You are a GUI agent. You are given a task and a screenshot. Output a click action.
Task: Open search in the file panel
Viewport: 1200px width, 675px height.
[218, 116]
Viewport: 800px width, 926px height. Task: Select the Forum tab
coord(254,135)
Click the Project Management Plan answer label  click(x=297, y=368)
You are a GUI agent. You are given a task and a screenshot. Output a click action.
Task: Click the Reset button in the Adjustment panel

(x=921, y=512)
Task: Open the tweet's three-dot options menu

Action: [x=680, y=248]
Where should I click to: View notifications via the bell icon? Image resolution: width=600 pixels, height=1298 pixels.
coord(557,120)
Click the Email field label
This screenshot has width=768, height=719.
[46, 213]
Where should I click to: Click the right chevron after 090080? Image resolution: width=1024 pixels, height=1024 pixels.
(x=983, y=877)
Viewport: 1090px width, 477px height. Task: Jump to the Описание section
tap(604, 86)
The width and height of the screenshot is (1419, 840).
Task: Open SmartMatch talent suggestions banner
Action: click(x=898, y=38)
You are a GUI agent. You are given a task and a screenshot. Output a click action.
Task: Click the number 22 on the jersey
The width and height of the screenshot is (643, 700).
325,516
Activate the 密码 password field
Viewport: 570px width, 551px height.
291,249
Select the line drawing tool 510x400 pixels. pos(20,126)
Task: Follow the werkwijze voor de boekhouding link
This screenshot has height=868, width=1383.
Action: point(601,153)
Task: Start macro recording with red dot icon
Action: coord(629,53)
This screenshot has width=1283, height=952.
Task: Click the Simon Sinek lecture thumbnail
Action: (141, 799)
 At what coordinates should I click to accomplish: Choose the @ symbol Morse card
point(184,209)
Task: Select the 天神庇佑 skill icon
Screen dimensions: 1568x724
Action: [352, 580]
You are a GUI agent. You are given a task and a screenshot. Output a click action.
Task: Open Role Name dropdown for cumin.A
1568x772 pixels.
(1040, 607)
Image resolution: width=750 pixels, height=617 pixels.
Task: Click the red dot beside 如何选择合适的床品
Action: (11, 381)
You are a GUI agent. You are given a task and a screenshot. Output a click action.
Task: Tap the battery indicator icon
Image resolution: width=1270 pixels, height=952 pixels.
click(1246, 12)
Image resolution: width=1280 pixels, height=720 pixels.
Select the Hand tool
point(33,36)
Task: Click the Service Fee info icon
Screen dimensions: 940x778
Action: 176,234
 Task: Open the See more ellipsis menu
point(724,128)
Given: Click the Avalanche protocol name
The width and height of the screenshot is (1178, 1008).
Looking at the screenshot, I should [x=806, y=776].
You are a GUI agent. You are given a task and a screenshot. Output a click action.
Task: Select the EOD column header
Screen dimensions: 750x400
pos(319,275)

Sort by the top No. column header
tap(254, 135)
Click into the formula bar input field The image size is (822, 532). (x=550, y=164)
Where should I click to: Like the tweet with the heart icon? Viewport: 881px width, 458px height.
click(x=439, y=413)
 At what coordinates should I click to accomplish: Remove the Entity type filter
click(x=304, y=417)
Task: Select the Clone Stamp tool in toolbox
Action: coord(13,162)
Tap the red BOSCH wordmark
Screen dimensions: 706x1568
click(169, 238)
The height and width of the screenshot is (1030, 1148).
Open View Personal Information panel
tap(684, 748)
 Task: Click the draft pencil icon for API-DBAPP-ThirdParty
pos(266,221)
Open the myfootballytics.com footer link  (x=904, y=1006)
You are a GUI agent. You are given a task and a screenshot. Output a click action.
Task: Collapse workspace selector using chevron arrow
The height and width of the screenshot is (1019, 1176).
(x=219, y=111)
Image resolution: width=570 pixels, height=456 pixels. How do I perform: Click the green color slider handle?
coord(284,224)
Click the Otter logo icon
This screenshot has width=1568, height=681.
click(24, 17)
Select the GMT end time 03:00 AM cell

-----

- [Problem to solve]:
After reading the records above, transcribe them verbatim.

- [Response for this exercise]:
You are a GUI agent. You are given a task and a screenshot. Output a click action.
Task: Open search in the file panel
Viewport: 1200px width, 675px height.
[218, 116]
Viewport: 800px width, 926px height. Task: Select the Forum tab
coord(254,135)
Click the Project Management Plan answer label  click(x=297, y=368)
You are a GUI agent. You are given a task and a screenshot. Output a click action.
Task: Click the Reset button in the Adjustment panel

(x=921, y=512)
Task: Open the tweet's three-dot options menu

Action: [x=680, y=248]
Where should I click to: View notifications via the bell icon? Image resolution: width=600 pixels, height=1298 pixels.
coord(557,120)
Click the Email field label
This screenshot has width=768, height=719.
[46, 213]
Where should I click to: Click the right chevron after 090080? Image resolution: width=1024 pixels, height=1024 pixels.
(x=983, y=877)
Viewport: 1090px width, 477px height. Task: Jump to the Описание section
tap(604, 86)
The width and height of the screenshot is (1419, 840).
Task: Open SmartMatch talent suggestions banner
Action: click(x=898, y=38)
You are a GUI agent. You are given a task and a screenshot. Output a click action.
Task: Click the number 22 on the jersey
The width and height of the screenshot is (643, 700).
325,516
Activate the 密码 password field
Viewport: 570px width, 551px height.
291,249
Select the line drawing tool 510x400 pixels. pos(20,126)
Task: Follow the werkwijze voor de boekhouding link
This screenshot has height=868, width=1383.
Action: point(601,153)
Task: Start macro recording with red dot icon
Action: coord(629,53)
This screenshot has width=1283, height=952.
Task: Click the Simon Sinek lecture thumbnail
Action: (141, 799)
 At what coordinates should I click to accomplish: Choose the @ symbol Morse card
point(184,209)
Task: Select the 天神庇佑 skill icon
Screen dimensions: 1568x724
Action: [352, 580]
You are a GUI agent. You are given a task and a screenshot. Output a click action.
Task: Open Role Name dropdown for cumin.A
1568x772 pixels.
(1040, 607)
Image resolution: width=750 pixels, height=617 pixels.
Task: Click the red dot beside 如何选择合适的床品
Action: (11, 381)
You are a GUI agent. You are given a task and a screenshot. Output a click action.
Task: Tap the battery indicator icon
Image resolution: width=1270 pixels, height=952 pixels.
click(1246, 12)
Image resolution: width=1280 pixels, height=720 pixels.
Select the Hand tool
point(33,36)
Task: Click the Service Fee info icon
Screen dimensions: 940x778
Action: 176,234
 Task: Open the See more ellipsis menu
point(724,128)
Given: Click the Avalanche protocol name
The width and height of the screenshot is (1178, 1008).
Looking at the screenshot, I should [x=806, y=776].
You are a GUI agent. You are given a task and a screenshot. Output a click action.
Task: Select the EOD column header
Screen dimensions: 750x400
pos(319,275)

Sort by the top No. column header
tap(254, 135)
Click into the formula bar input field The image size is (822, 532). (x=550, y=164)
Where should I click to: Like the tweet with the heart icon? Viewport: 881px width, 458px height.
click(x=439, y=413)
 At what coordinates should I click to accomplish: Remove the Entity type filter
click(x=304, y=417)
Task: Select the Clone Stamp tool in toolbox
Action: coord(13,162)
Tap the red BOSCH wordmark
Screen dimensions: 706x1568
click(169, 238)
The height and width of the screenshot is (1030, 1148).
Open View Personal Information panel
tap(684, 748)
 Task: Click the draft pencil icon for API-DBAPP-ThirdParty
pos(266,221)
Open the myfootballytics.com footer link  (x=904, y=1006)
You are a GUI agent. You are given a task and a screenshot. Output a click action.
Task: Collapse workspace selector using chevron arrow
The height and width of the screenshot is (1019, 1176).
(x=219, y=111)
Image resolution: width=570 pixels, height=456 pixels. How do I perform: Click the green color slider handle?
coord(284,224)
Click the Otter logo icon
This screenshot has width=1568, height=681.
click(24, 17)
Select the GMT end time 03:00 AM cell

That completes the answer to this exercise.